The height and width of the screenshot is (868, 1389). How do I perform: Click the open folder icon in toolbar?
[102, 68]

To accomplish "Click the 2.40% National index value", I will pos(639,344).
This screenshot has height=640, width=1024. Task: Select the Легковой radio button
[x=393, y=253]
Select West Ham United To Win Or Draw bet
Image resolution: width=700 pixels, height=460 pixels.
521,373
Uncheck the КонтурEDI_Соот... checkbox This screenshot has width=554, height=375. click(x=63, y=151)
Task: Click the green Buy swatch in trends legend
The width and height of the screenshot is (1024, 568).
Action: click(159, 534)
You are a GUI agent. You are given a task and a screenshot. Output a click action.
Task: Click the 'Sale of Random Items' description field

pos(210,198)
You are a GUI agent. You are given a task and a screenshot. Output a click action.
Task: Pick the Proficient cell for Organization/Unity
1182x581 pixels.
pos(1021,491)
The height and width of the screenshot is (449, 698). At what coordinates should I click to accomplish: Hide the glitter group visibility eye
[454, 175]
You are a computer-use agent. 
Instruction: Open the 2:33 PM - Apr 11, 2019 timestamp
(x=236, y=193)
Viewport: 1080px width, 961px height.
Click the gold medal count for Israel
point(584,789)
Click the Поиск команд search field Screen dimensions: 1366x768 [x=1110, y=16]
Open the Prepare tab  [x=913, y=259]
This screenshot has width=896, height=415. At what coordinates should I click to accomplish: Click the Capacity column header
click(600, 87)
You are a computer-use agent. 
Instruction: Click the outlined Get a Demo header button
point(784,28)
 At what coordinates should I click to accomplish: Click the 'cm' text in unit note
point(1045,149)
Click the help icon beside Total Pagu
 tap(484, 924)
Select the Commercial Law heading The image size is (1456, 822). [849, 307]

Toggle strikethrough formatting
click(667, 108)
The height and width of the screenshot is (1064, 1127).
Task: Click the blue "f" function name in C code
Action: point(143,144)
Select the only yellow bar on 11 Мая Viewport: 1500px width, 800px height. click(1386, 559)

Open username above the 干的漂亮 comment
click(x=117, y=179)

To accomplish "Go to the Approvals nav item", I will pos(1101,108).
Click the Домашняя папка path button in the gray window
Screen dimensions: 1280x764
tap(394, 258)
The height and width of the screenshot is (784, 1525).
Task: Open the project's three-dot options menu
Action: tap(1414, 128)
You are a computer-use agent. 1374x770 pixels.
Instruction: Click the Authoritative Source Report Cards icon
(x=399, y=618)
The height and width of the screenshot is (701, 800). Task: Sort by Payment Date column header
+ + + + + + +
Write back every line of the material exactly as it was provided.

(Solution for this exercise):
The height and width of the screenshot is (868, 1389). How do I perform: Click the open folder icon in toolbar?
[102, 68]

To accomplish "Click the 2.40% National index value", I will pos(639,344).
This screenshot has height=640, width=1024. Task: Select the Легковой radio button
[x=393, y=253]
Select West Ham United To Win Or Draw bet
Image resolution: width=700 pixels, height=460 pixels.
521,373
Uncheck the КонтурEDI_Соот... checkbox This screenshot has width=554, height=375. click(x=63, y=151)
Task: Click the green Buy swatch in trends legend
The width and height of the screenshot is (1024, 568).
Action: click(159, 534)
You are a GUI agent. You are given a task and a screenshot. Output a click action.
Task: Click the 'Sale of Random Items' description field

pos(210,198)
You are a GUI agent. You are given a task and a screenshot. Output a click action.
Task: Pick the Proficient cell for Organization/Unity
1182x581 pixels.
pos(1021,491)
The height and width of the screenshot is (449, 698). At what coordinates should I click to accomplish: Hide the glitter group visibility eye
[454, 175]
You are a computer-use agent. 
Instruction: Open the 2:33 PM - Apr 11, 2019 timestamp
(x=236, y=193)
Viewport: 1080px width, 961px height.
Click the gold medal count for Israel
point(584,789)
Click the Поиск команд search field Screen dimensions: 1366x768 [x=1110, y=16]
Open the Prepare tab  [x=913, y=259]
This screenshot has width=896, height=415. At what coordinates should I click to accomplish: Click the Capacity column header
click(600, 87)
You are a computer-use agent. 
Instruction: Click the outlined Get a Demo header button
point(784,28)
 At what coordinates should I click to accomplish: Click the 'cm' text in unit note
point(1045,149)
Click the help icon beside Total Pagu
 tap(484, 924)
Select the Commercial Law heading The image size is (1456, 822). [849, 307]

Toggle strikethrough formatting
click(667, 108)
The height and width of the screenshot is (1064, 1127).
Task: Click the blue "f" function name in C code
Action: point(143,144)
Select the only yellow bar on 11 Мая Viewport: 1500px width, 800px height. click(1386, 559)

Open username above the 干的漂亮 comment
click(x=117, y=179)

To accomplish "Go to the Approvals nav item", I will pos(1101,108).
Click the Домашняя папка path button in the gray window
Screen dimensions: 1280x764
tap(394, 258)
The height and width of the screenshot is (784, 1525).
Task: Open the project's three-dot options menu
Action: tap(1414, 128)
You are a computer-use agent. 1374x770 pixels.
Instruction: Click the Authoritative Source Report Cards icon
(x=399, y=618)
The height and width of the screenshot is (701, 800). Task: Sort by Payment Date column header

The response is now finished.